◆ **Exercise tasks**:
**A.** Retype the passage on engineer productivity, starting with "When an engineer" and going on through "or an outage.".
**B.** Using the passage on engineer productivity, decide whether each statement agrees with it: (i) An engineer who takes a break while blocked has productivity of roughly zero. (ii) The need for responsiveness is spread evenly across an organization's teams and functions. (iii) The first trick of a Developer Productivity team is standardization. For each, answer yes or no and quote the words that decide it.
**C.** Proceed with the passage on engineer productivity, picking up after its last sentence.

◆ **Document excerpt**:

====

When an engineer gets blocked, they have two choices: they can either take a break or find another task to work on. In the case of taking a break, their productivity drops to zero (more-or-less: stay tuned for the exceptions later). In the case of picking up another task, their productivity is probably slightly lower: the engineer is now working on a lower priority task and faces the additional cost of context-switching back when the prior task becomes unblocked. We can’t say for sure, though. If the engineer takes on too much concurrency, their productivity could fall even beneath the “taking a break” level of throughput; this would occur when juggling many tasks results in a mistake or an outage.

Despite all of the complexity, I think it’s a fair assumption that throughput drops when people become blocked. In that case, the faster people become unblocked, the better. This implies that even though the organization is attempting to optimize its throughput, its constituent members will often need to operate in a latency-critical mode. This is true down to the individual level, where it is usually valuable to provide a facility to answer questions from blocked teammates; at the team level, where it is valuable to turn around inter-team requests quickly; and even at the organization level, where launching a small trial feature is a prerequisite for gathering the customer data which will guide the organization’s strategy around major-feature launches.

Need for responsiveness

As we just established, some members of an organization will need to operate in a latency-critical mode so that they can support the throughput of their colleagues. It turns out this need isn’t evenly distributed; instead it concentrates in certain teams and functions.

To give one example, a Developer Productivity team responsible for maintaining a CI environment needs to be highly responsive. The spice must flow, and if the CI jobs aren’t completing in a timely manner, that’s an interrupt that must be serviced immediately (aka an incident). To solve this problem, a Developer Productivity team typically has two tricks up their sleeve. The first trick is automation. Most such teams aim to produce a fully-automated, autoscaling, fault-isolating, and self-healing CI environment; the net result is that when exceptional conditions arise, the interrupt is serviced by a computer system rather than a human system. The second trick is standardization. Instead of solving N problems once for each team within the organization, a high-functioning team aims to solve 1 problem N times. The high degree of homogeneity afforded by standardization means that their work to automate the processes involved (e.g. setting up new CI jobs, managing fleets of CI workers) experiences a high amount of synergy and leverage.

====

◆ **Rows**:

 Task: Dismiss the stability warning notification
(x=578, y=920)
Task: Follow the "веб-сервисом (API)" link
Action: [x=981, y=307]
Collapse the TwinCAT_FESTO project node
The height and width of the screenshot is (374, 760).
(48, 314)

====

◆ **Final answers**:
**A.**
When an engineer gets blocked, they have two choices: they can either take a break or find another task to work on. In the case of taking a break, their productivity drops to zero (more-or-less: stay tuned for the exceptions later). In the case of picking up another task, their productivity is probably slightly lower: the engineer is now working on a lower priority task and faces the additional cost of context-switching back when the prior task becomes unblocked. We can’t say for sure, though. If the engineer takes on too much concurrency, their productivity could fall even beneath the “taking a break” level of throughput; this would occur when juggling many tasks results in a mistake or an outage.

**B.**
(i) Yes: "In the case of taking a break, their productivity drops to zero"
(ii) No: "It turns out this need isn’t evenly distributed; instead it concentrates in certain teams and functions."
(iii) No: "The first trick is automation."

**C.**
On the other end of the stack, we can imagine a hypothetical team which builds customer-facing features at the “front end” of an engineering organization. Such teams definitely still are handling inbound interrupts, but two differences are worth considering. First, there aren’t twenty teams clamoring for support at once; instead, customer-facing teams usually handle a queue of features through a single PM, who has already identified their top areas of focus. Second, the time constants involved are more conducive to an orderly planning process: a product team might be aiming to build a feature over the course of two weeks. Since the task is two weeks long, it makes sense for that task to queue among others for allocation into a two week sprint. When the product team sends a PR to the infrastructure team for them to review and apply, that’s a 15 minute task. It makes no sense for that PR to queue for entry into the infrastructure team’s next two week sprint. The product team can use a two week sprint as a planning tool because their tasks are all around two weeks long. But the infrastructure team needs (at least some of) their employees to plan in “sprints” of ~30 minutes in length.

Paradoxically, this advice means that—for the good of the organization as a whole—people lower in the stack must context-switch in ways that actively reduce their throughput as individuals. In this case, the cost of context-switching is felt by teams lower in the stack who have their schedules randomized by interrupts from their colleagues. But if the cost of the interrupt is offset by an equal or larger benefit accruing to the interrupting team, then the overall organization has benefited.

Much of this analysis also applies to the different engineering job families. People in managerial, oncall, and tech lead roles usually aim to act as a pincushion for interrupts, thereby guarding the productivity of the rest of the team. This approach frees up the rest of the team to focus on longer-term issues, even when a maelstrom of inbound work surrounds the team as a whole.

Ramification of uncertainty

One complaint that I (and others) have about waterfall-style development is that it pays no heed to the cost of certainty. If someone asks me “how long will it take to build a distributed key-value store from scratch”, I can certainly try to sit down for a few hours and build a Gantt chart of all of the dependencies. But the more honest and productive approach is “I haven’t a clue. Why don’t we spend 2 weeks building the barest of walking skeletons, paying careful attention to each subcomponent of the system. Then we’ll repeat the exercise recursively for each subcomponent we identify, and maybe by the end of this quarter we’ll have a rough sketch of the expected cost.” I think this is the approach that best embodies the idea that the essence of programming is building a theory of the problem-space, and that the act of building up the necessary mental model underlying the estimate is both 1) highly costly and 2) immensely valuable.

The cost of certainty reaches its apotheosis when an engineer needs to debug an unfamiliar problem. A bug in a software system constitutes a defect in that system, but more importantly it represents a missing chunk in the programmer’s theory of the problem. The programmer is operating with a hazy understanding of the problem, and nobody knows how much investment of time or thought will be required to clear the haze. Eventually the software engineer figures out the problem and implements a solution. Oftentimes that solution is essentially costless relative to the debugging time, with the most famous example being the Steinmetz invoice (hammer blow, $1; figuring out where to place hammer, $9999).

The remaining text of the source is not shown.